WHAT TO PRODUCE -
Replace "Select" with "Click" throughout the records below and reproduce them otherwise unchanged, leaving out the pictures.

INFORMATION SHOWN -

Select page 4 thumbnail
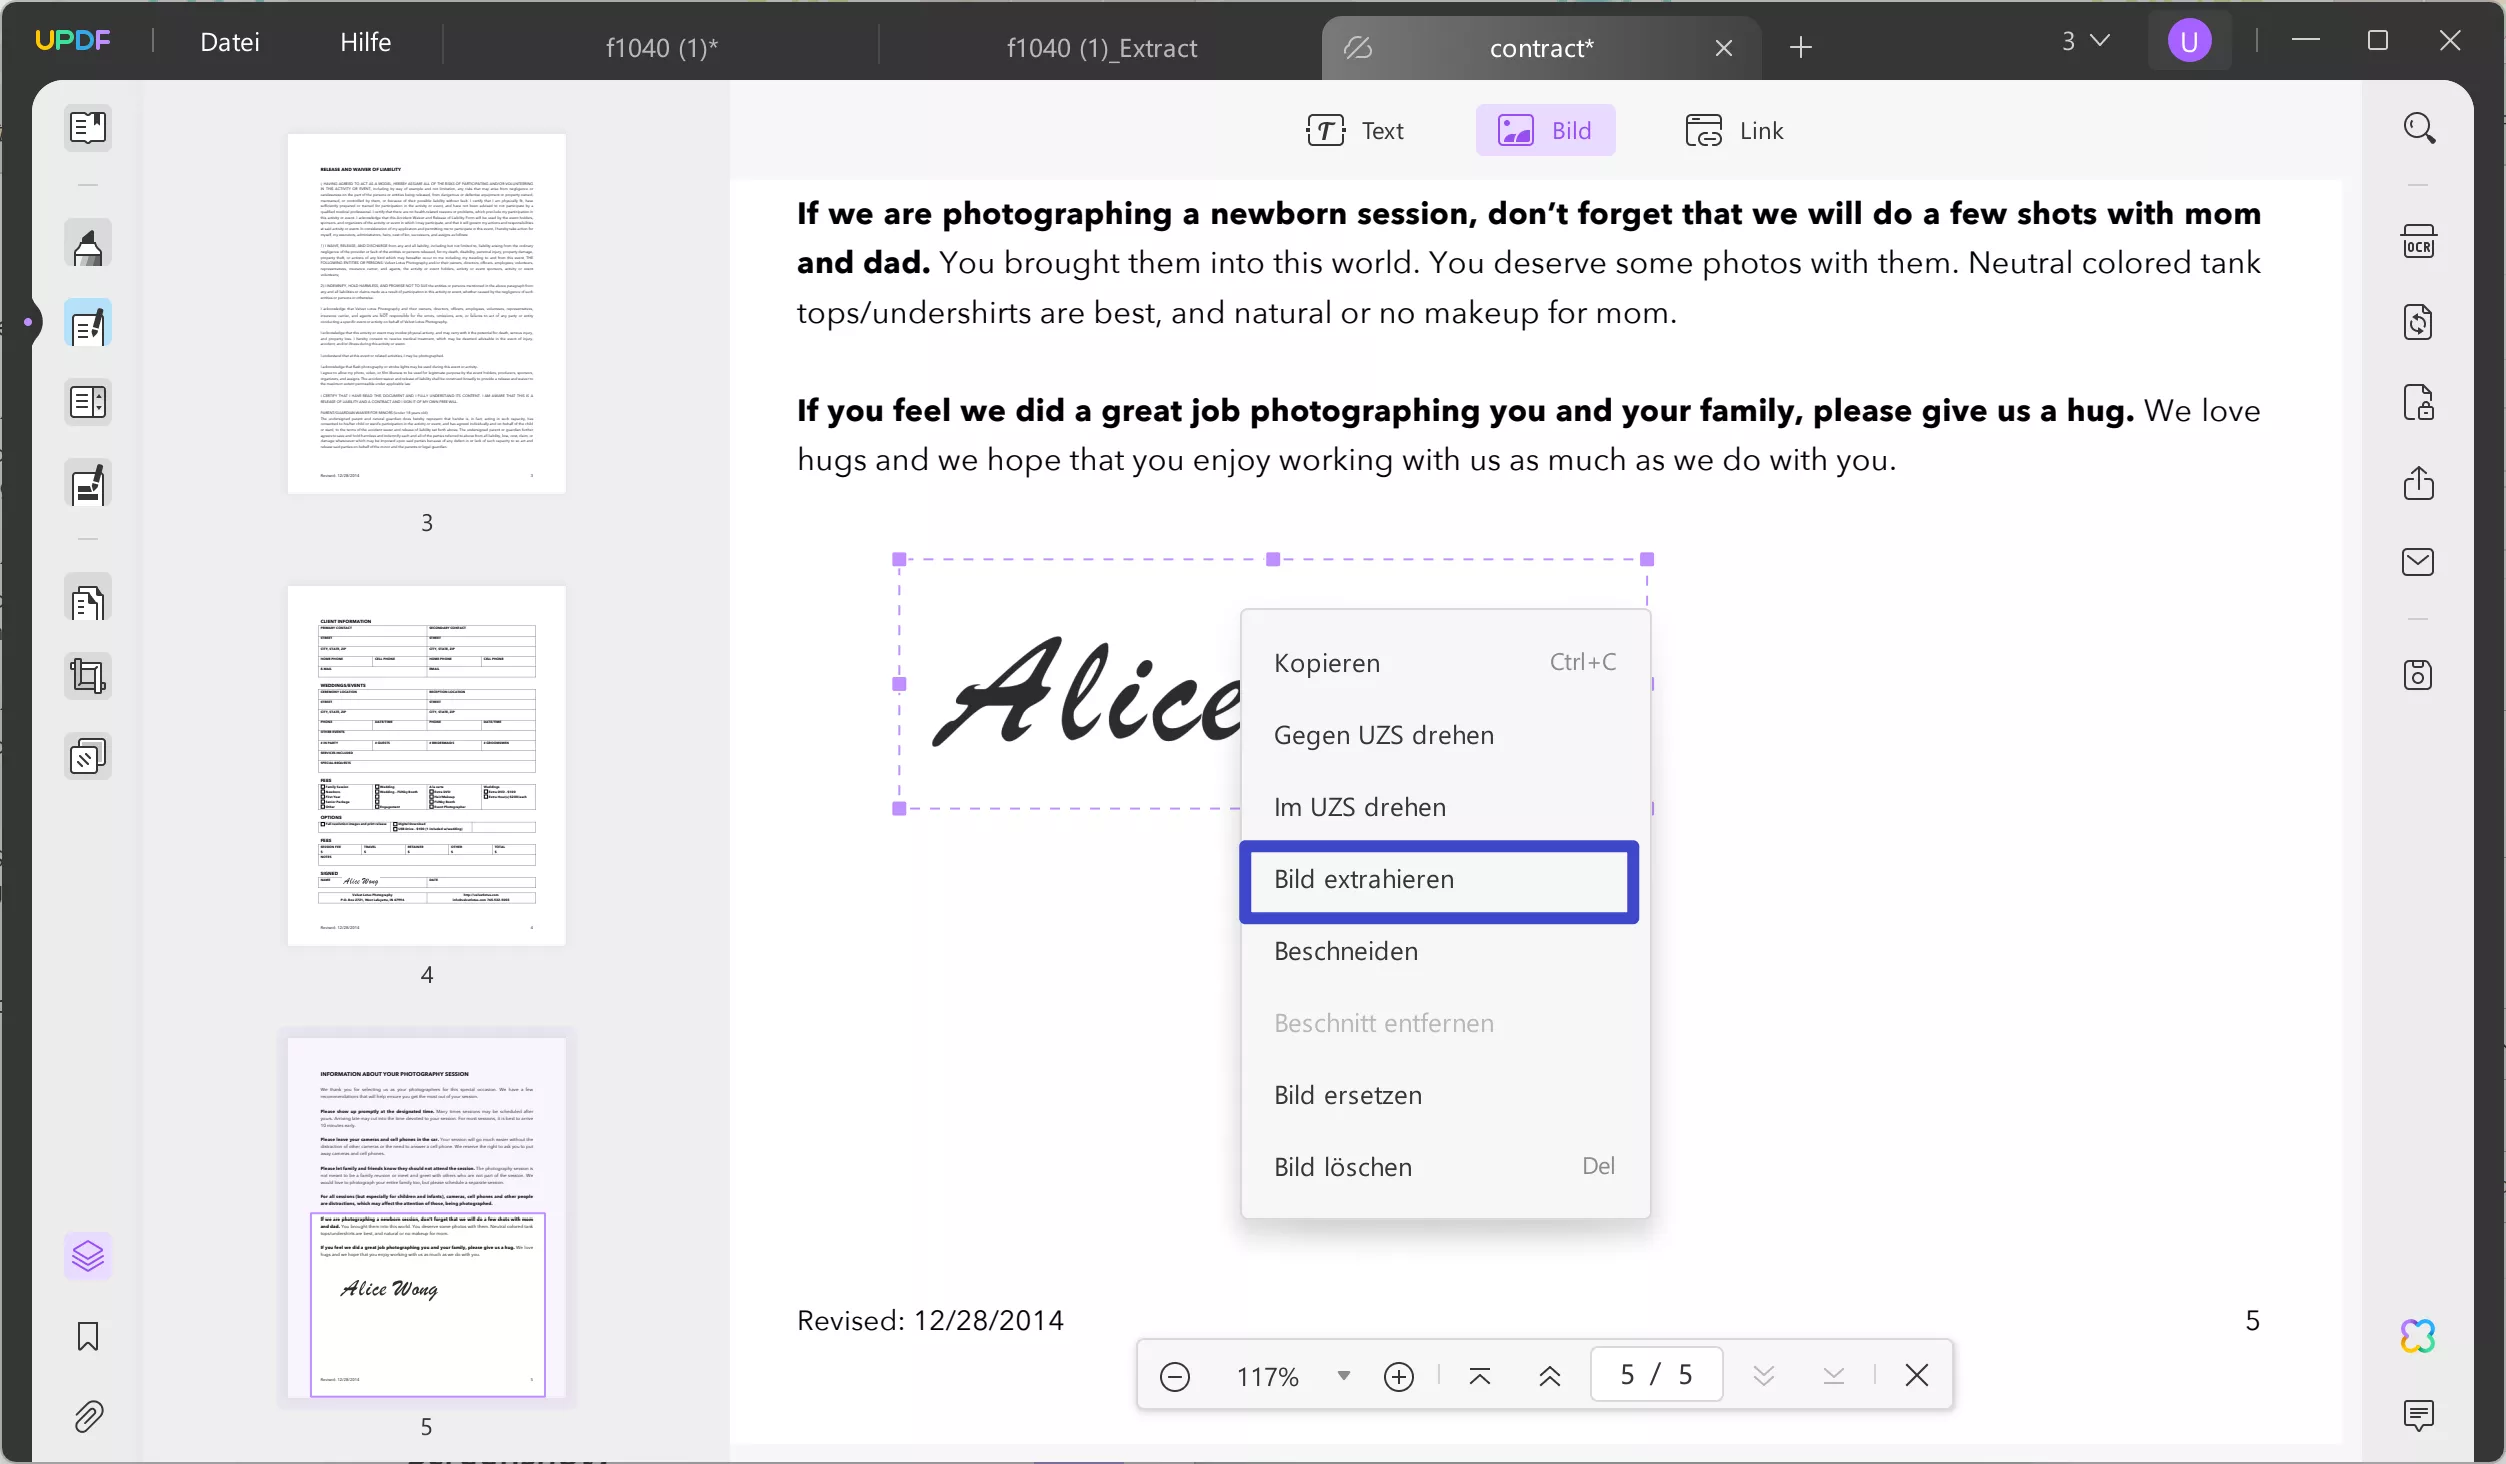 pos(427,766)
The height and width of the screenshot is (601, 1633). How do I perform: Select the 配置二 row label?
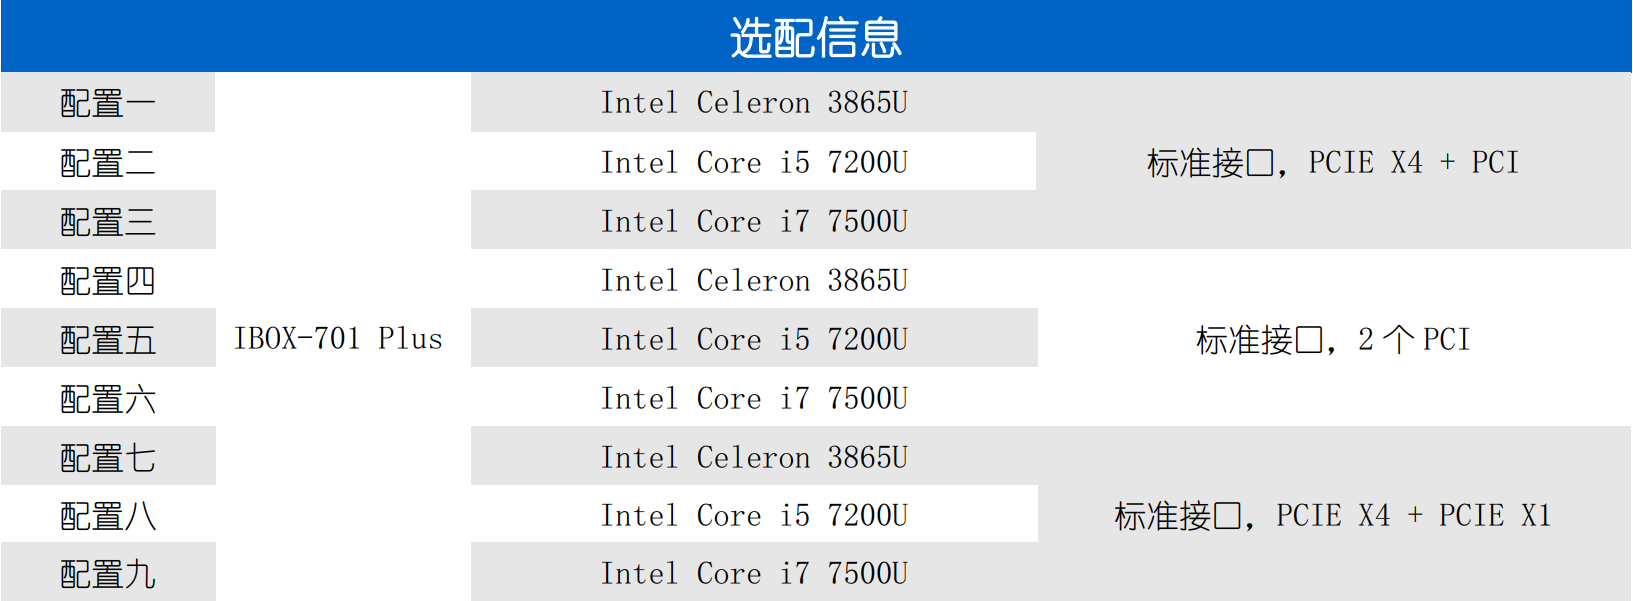[x=108, y=162]
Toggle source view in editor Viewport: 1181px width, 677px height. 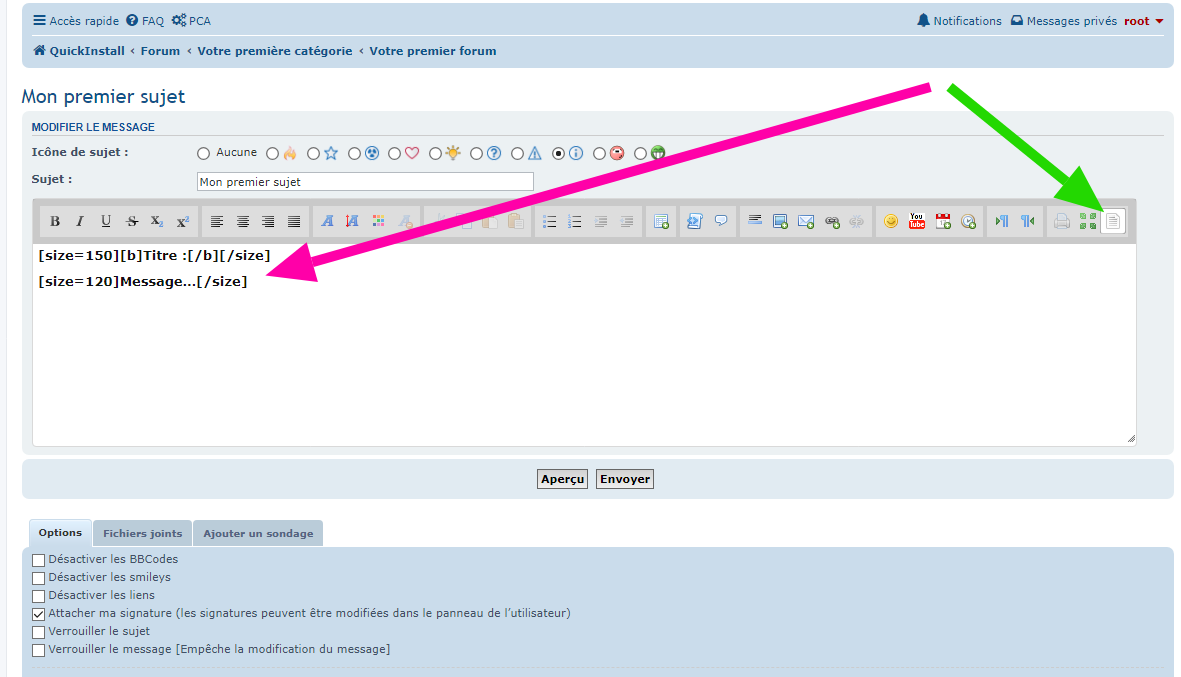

WRITTEN REPLY -
Click page 4 thumbnail
 pos(427,766)
The height and width of the screenshot is (601, 1633). How do I perform: Click the 配置二 row label?
[x=108, y=162]
Toggle source view in editor Viewport: 1181px width, 677px height. 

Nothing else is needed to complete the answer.